**** Source extract ****

One thing you tend to get with a move to the cloud is a flat network. You have a virtual network perimeter, but inside the network, you’ve got no points of control unless you put them there by hand. If you logically group your workloads along the lines of an old-school tiered architecture, you can put in virtual appliances such as next-gen firewalls, but you have to do this manually and it’s not a setup that really delivers on your need to scale workloads dynamically. At the end of the day, this means security remains a drag on the business and no one wants to be “the guy” who slows things down.

This was all spelled out in a great article that recently appeared on SearchSecurity.com. In the article, Dave Shackleford spelled out his laundry list of what’s wrong with a non-cloud approach to securing cloud infrastructure:

1. Flat networks abound
2. No native monitoring of east-west traffic
3. Limited routing control
4. Network access control is often primitive
5. Inline intrusion detection are difficult to implement
6. Content-based inspection capabilities are scarce

He goes on to point out that it’s possible to remedy some of these ills using some of the native capabilities in cloud environments, such as security groups in AWS and network security groups in Azure. While I agree that it’s possible to tighten up a network this way, there are some important ways in which this approach falls short when even mildly stressed. The primary issue is complexity—lots of workloads and lots on interconnections among them—and this has to be countered with automation. You simply must have automation to handle the process of configuring the microsegments that connect all the workloads on your network.

****

# [Exercise tasks]
A. Which six areas does Dave Shackleford's numbered list in the cloud security article flag as weak spots when a non-cloud approach is used to secure cloud infrastructure?
B. Could you pick up the cloud security article after its final sentence and keep writing it?

**** Data provided ****

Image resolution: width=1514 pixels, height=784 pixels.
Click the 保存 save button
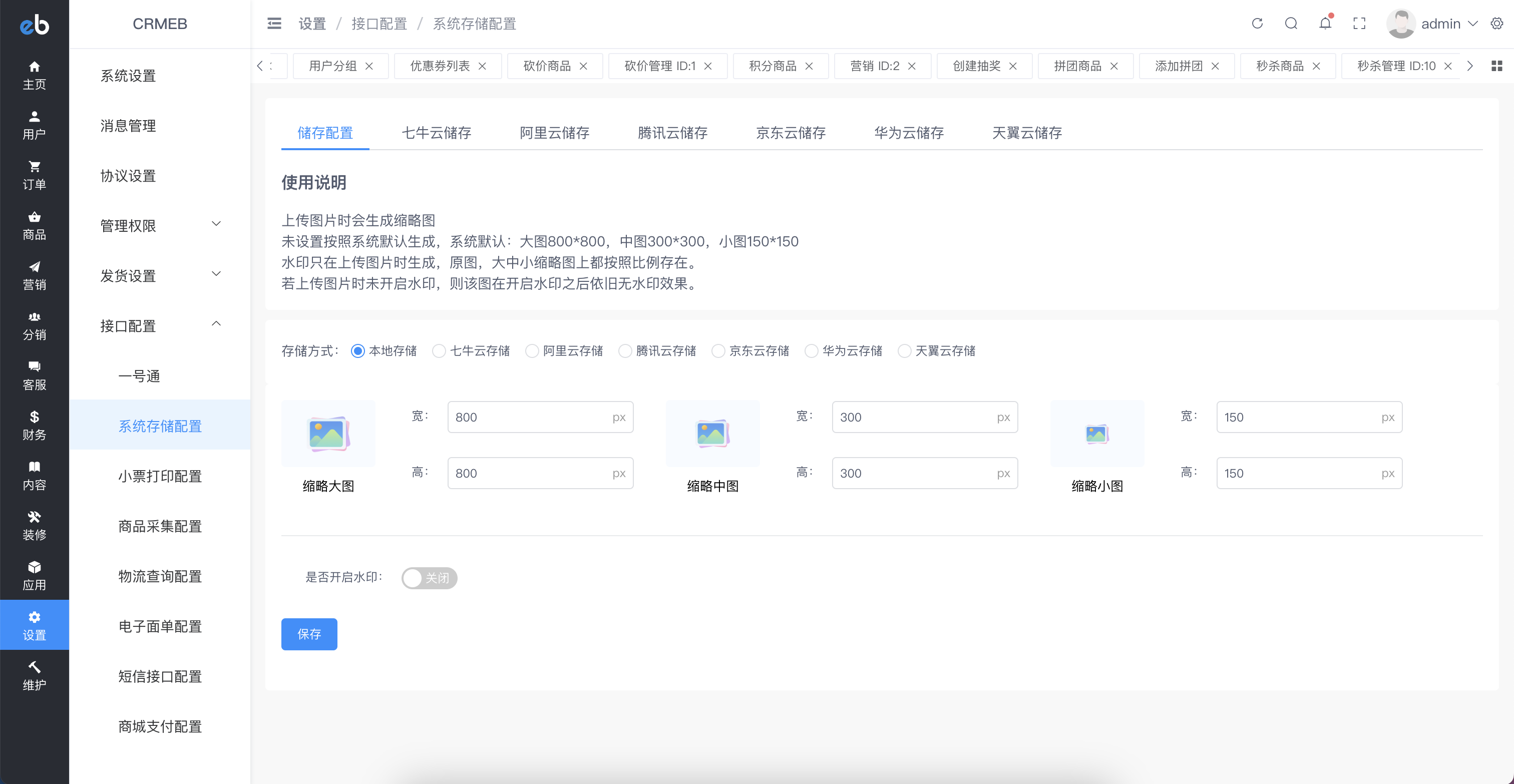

****

# [Written answers]
A.
1. Flat networks
2. Monitoring of east-west traffic
3. Routing control
4. Network access control
5. Inline intrusion detection
6. Content-based inspection capabilities

B.
Bottom line: you need to get the logic of your security controls expressed directly in the interconnections of your network architecture. Again, you could in theory do this by hand using the tools I’ve mentioned, but if your infrastructure is of any size or complexity at all, you really need the next level of tools to automate this. Not only that, but you need these tools to dynamically follow the changes in server workloads on your network on an ongoing basis and readjust policies and microsegments on the fly.

As ShieldX is deployed, it automatically creates a summary of your workload assets and then uses a machine learning algorithm to discern what kinds of processes are running on each workload. If your organization uses containers and has developed a discipline of tagging your workloads, these tags are used to directly and automatically deploy policies to govern the microsegmentation of your network. Otherwise, the grouped workloads are presented to you in a user interface that makes it easy to express policies for kinds of workloads.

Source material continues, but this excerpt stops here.